Below are several entries. Transcribe exactly those lines that fall from the one with "Click the help icon beside 数据来源概况" through the one with "The height and", end lines included.

Records supplied:
------------

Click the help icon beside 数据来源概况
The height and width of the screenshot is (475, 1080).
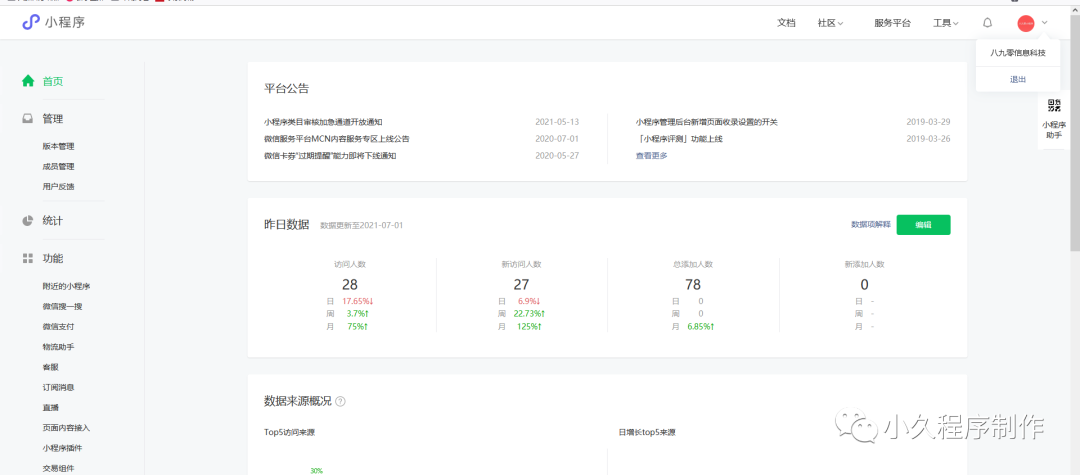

------------

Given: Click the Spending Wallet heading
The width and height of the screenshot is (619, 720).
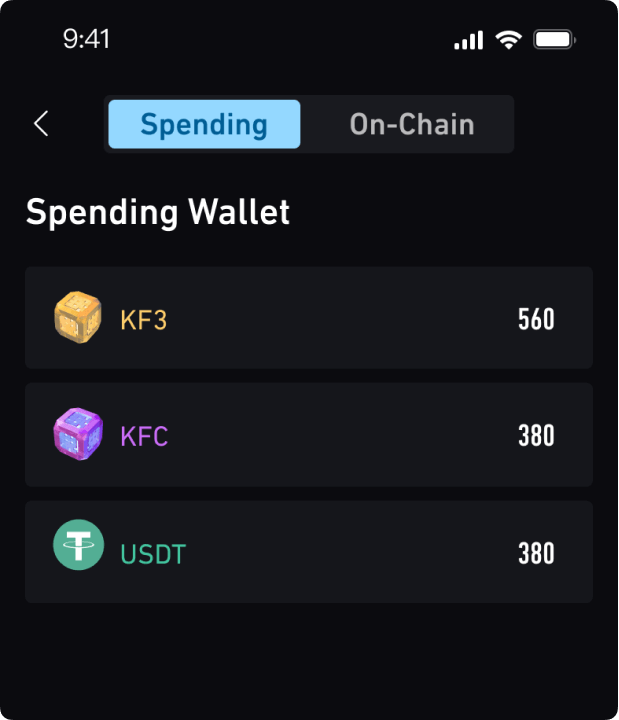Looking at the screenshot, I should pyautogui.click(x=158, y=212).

------------

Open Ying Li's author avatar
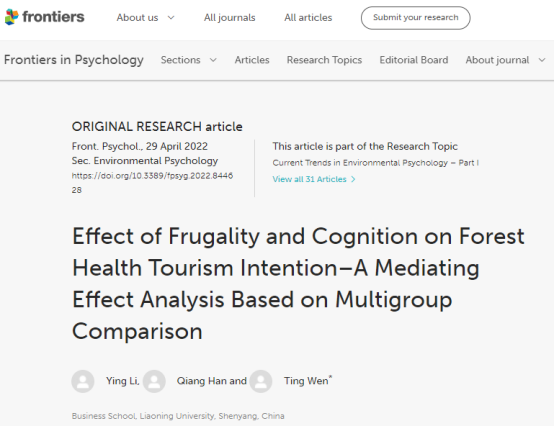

------------

Response for this exercise:
Click the help icon beside 数据来源概况
The height and width of the screenshot is (475, 1080).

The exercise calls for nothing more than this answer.